I get the sense, from your suggestion that I affirm the situation as “misleading,” that you’ve reached the resentment stage. You are bitter and you might like to teach this person a lesson, if only you had reinforcement. But I think I could teach you a lesson today that will serve you better than punishing someone you clearly care(d) for.
So our she-devil “presents as straight.” What does that mean to you? Is this solely behavioral, or are there physical elements that strike you as hetero? It’s easy to behold someone who, for example, leans femme, and presume their straightness. But that’s not how the world works. That’s not how queerness works. To embrace the vibrant complexity of the gender and sexual identities of those around you is to really, for lack of better word, get with the times. We’re creeping toward a point where straight is not the default (thank god) and there is no choice but to think differently. To move differently.

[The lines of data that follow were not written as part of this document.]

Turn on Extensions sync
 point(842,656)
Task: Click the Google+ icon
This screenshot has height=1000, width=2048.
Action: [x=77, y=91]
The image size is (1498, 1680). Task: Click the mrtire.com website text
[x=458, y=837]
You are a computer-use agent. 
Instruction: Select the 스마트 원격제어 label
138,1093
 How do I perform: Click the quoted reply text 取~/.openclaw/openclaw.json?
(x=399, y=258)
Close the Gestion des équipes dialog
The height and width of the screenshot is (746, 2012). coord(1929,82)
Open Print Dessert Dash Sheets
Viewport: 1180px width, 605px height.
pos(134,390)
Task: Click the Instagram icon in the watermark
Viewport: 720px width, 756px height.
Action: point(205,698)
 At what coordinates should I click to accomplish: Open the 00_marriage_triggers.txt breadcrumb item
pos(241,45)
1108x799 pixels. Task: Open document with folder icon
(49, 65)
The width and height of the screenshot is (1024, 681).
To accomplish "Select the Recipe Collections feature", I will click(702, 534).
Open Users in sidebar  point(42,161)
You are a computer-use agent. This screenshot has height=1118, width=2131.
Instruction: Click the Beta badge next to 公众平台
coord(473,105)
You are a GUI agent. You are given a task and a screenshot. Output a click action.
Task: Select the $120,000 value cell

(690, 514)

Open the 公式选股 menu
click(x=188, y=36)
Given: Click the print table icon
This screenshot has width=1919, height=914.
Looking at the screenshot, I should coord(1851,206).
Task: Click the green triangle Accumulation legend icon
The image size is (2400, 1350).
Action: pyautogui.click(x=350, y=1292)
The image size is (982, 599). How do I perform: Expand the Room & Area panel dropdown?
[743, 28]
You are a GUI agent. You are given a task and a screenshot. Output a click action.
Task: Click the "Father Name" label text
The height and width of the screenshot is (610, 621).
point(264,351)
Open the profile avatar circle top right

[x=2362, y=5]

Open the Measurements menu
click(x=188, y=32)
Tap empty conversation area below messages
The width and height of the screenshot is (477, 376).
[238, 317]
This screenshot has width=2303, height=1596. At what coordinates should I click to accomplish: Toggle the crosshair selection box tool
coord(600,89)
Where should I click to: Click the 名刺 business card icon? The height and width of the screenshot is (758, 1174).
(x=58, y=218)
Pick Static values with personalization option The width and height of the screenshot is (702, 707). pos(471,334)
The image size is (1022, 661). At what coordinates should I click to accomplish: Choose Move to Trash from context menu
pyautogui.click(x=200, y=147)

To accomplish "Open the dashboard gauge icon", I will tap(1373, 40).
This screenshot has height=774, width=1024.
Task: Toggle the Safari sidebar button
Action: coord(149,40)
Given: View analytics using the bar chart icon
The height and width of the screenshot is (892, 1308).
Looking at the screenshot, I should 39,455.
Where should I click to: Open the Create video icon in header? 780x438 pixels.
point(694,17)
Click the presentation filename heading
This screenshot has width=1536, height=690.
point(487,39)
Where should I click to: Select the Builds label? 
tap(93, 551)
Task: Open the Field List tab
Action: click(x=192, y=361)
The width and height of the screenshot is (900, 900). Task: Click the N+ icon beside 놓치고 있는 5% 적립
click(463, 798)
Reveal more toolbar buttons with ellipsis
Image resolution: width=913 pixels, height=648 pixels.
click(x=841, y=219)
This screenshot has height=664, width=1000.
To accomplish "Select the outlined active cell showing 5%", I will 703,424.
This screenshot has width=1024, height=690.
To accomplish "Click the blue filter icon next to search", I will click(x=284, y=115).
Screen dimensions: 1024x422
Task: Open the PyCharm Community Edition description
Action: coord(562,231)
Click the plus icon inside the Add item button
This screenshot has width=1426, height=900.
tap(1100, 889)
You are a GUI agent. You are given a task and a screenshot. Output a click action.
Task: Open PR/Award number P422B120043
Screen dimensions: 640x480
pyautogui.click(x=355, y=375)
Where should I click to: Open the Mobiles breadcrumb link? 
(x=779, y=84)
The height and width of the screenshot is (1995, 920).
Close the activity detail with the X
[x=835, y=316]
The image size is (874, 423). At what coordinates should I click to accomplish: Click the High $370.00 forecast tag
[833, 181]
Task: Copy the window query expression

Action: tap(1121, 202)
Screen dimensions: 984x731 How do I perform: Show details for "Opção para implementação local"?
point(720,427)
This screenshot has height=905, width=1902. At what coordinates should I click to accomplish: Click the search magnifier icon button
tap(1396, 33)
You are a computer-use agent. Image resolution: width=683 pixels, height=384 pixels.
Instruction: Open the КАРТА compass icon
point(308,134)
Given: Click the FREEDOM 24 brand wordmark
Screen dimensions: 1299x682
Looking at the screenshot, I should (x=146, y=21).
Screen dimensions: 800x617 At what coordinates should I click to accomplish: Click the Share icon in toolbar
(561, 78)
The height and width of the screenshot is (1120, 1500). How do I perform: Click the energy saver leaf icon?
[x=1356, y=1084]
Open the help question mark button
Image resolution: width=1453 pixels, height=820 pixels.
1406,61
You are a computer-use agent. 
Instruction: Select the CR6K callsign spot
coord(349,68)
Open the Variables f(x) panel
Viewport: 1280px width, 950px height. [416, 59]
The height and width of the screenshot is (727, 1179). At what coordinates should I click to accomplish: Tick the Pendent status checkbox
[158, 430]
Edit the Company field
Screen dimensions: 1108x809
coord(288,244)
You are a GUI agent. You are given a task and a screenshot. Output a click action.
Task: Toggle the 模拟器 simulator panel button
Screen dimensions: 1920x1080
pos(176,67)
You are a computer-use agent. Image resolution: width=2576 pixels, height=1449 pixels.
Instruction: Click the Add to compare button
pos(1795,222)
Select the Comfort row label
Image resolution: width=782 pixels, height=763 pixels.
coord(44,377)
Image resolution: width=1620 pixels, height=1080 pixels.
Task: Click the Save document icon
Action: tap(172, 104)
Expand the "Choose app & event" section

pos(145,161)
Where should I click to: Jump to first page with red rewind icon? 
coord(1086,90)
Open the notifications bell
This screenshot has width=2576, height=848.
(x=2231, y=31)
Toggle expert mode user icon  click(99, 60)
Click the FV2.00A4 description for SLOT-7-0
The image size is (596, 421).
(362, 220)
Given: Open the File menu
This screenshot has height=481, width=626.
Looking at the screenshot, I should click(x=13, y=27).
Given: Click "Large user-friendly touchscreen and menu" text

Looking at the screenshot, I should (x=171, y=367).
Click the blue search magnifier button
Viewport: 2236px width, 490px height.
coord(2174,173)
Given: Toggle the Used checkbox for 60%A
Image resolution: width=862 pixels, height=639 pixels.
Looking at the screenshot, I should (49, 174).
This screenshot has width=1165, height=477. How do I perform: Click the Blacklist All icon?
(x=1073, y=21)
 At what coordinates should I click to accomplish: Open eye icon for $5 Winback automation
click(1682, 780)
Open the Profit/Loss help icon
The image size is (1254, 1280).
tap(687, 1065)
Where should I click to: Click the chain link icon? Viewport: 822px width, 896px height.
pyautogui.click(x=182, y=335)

As for how she treated you, all you’ve described to me is intimacy. An amorphous, gray intimacy that hangs, motionless, between the platonic and the romantic. I have no details of your chats, other than them being “personal” and containing “suggestions” and requests for “affirmations,” all of which occur daily among friends, male and female, old and new. It sounds like you guys have different concepts of how friends behave; that level of closeness could be perfectly run-of-the-mill for her, and she may have been oblivious to how you’d interpret it. You said you asked for clarity, but how specific were you? It’s one thing to ask, “do you treat all your guy friends like this?” and another to ask, “do you have romantic feelings for me?” We both know which one’s more direct and thus, fair.
The thing about being led on is it’s completely subjective. And this subjectivity has disproportionately harmed women throughout history, i.e., we are our sweet, oversharing selves toward a guy and, when he realizes it wasn’t intended romantically, he becomes angry and lashes out. I’m not suggesting you’re doing that whatsoever. I’m just acknowledging the very real disparity here in how we’re allowed to act toward men without being accused of flirtation or worse.
I want to end on a positive note, Disappointed Dave. Even if you got the wrong impression, you gave someone permission to be their full, loving self with you. You got to experience deep connection. These are beautiful things. I urge you to explore that perspective, as it offers you both grace and tells a good story. Plus, she said your chats were relaxing. You can take that calming energy into your next relationship and have it returned tenfold.